El paso del tiempo para muchas personas que llegan a la tercera edad es un cambio muy traumático que no suelen expresar a sus familiares y amigos, normalmente por vergüenza o por el simple hecho de no querer molestar.

La soledad en la tercera edad, sus consecuencias

La soledad en la tercera edad, sus consecuencias

Esta introversión hace que la persona afectada comience a tener brotes de tristeza o melancolía e incluso se refugie en sus recuerdos de infancia y juventud para sentirse más cómodo en su día a día. Esta actitud puede agravarse ya que el anciano/a puede empezar a confundir los recuerdos con la realidad del momento actual y derivar en los primeros brotes de una depresión enmascarada.
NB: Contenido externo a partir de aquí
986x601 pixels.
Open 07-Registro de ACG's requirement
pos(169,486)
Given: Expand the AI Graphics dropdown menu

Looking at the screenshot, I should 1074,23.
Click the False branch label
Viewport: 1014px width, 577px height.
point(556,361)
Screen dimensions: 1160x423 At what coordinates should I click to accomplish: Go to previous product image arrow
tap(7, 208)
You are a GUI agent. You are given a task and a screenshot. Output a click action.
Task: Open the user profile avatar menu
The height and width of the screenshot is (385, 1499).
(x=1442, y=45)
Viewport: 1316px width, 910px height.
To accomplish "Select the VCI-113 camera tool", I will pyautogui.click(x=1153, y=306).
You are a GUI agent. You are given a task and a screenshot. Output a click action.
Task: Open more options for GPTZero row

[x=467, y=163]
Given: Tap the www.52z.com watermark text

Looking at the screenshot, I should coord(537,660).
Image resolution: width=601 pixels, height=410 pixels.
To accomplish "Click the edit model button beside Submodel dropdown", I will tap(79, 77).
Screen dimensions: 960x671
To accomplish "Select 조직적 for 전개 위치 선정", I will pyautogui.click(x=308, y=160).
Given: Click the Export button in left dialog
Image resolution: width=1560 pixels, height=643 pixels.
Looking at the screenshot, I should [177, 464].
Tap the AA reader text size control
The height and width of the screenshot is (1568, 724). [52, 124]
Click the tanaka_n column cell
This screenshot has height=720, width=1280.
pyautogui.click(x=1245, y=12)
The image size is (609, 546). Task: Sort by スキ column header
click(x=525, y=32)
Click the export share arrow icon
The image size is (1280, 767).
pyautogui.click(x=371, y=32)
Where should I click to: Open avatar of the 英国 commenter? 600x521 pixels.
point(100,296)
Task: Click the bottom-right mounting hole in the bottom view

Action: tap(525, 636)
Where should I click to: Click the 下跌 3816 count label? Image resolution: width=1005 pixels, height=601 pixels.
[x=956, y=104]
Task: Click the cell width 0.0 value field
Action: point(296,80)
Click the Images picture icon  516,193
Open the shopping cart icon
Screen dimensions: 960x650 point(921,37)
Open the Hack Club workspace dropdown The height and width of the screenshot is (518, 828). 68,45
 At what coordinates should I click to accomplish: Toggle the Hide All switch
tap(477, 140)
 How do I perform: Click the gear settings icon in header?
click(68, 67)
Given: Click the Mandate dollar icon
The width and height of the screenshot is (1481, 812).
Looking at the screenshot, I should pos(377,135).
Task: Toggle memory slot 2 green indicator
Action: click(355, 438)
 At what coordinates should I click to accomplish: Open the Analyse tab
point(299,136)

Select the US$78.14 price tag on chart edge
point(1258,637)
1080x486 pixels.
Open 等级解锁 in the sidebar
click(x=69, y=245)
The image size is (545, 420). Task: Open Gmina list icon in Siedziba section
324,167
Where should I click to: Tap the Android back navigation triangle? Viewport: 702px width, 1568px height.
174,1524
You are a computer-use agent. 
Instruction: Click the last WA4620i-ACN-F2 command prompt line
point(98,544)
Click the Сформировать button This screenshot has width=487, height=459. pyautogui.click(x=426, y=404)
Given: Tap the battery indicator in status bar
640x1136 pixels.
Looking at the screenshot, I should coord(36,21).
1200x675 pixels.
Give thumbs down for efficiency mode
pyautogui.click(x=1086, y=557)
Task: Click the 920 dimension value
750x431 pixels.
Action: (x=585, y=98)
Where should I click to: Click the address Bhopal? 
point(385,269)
Es importante que los familiares se comuniquen con sus mayores y si denotan cambios de actitud en sus expresiones verbales como “ya no me necesitáis”, “ya no valgo para nada”, “estoy cansada de la vida”…, o cambios en sus expresiones corporales como evadir la mirada, llorar con frecuencia, querer estar solo, excitación sin causa aparente, etc., entonces se debe recurrir sin demora a un profesional de la salud mental, un psiquiatra, para hacer una correcta valoración del paciente, y ayudarlo a equilibrar su estado para que vuelva a la normalidad.